El remordimiento de no haber querido ver ni escuchar
La desolación y el desamparo son emociones que, metafóricamente hablando, están impregnadas de la frialdad propia de los estados de indiferencia, soledad y aislamiento. De allí que la sufren quienes han abandonado la búsqueda del sentido de la vida, convirtiéndola en el medio utilitario de la vanidad y la ambición desmedidas.
Carente de la experiencia del amor y de la calidez que brinda el afecto desinteresado, el sujeto oportunista pervierte el sentido lúdico y humano del trabajo para transformarlo en una mera ocupación alienante. De aquí en más, su interés estará puesto en responder ciegamente a las exigencias de un sistema impersonal en el que tiene depositada toda su confianza.

**Datos registrados:**

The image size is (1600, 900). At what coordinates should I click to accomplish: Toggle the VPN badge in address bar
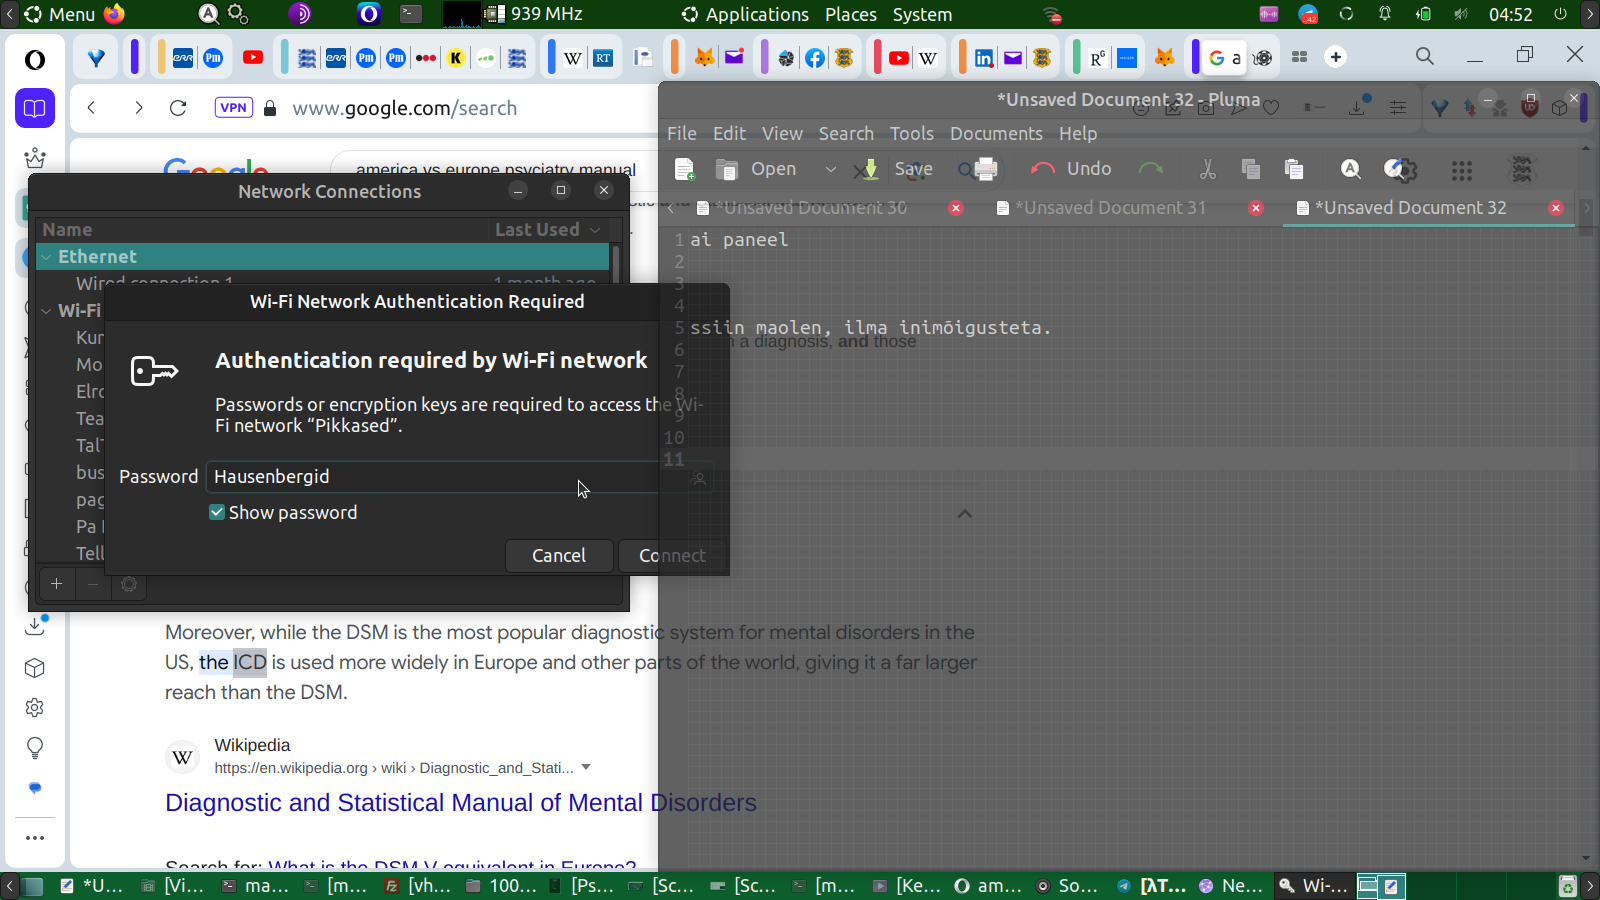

**Actividad:**
Responda con base en el fragmento:
(a) ¿De qué están impregnadas, metafóricamente hablando, la desolación y el desamparo?
(b) ¿En qué transforma el sujeto oportunista el trabajo?
(c) ¿En qué tiene depositada toda su confianza ese sujeto?

**Resultado de la tarea:**
(a) De la frialdad propia de los estados de indiferencia, soledad y aislamiento.
(b) En una mera ocupación alienante.
(c) En un sistema impersonal.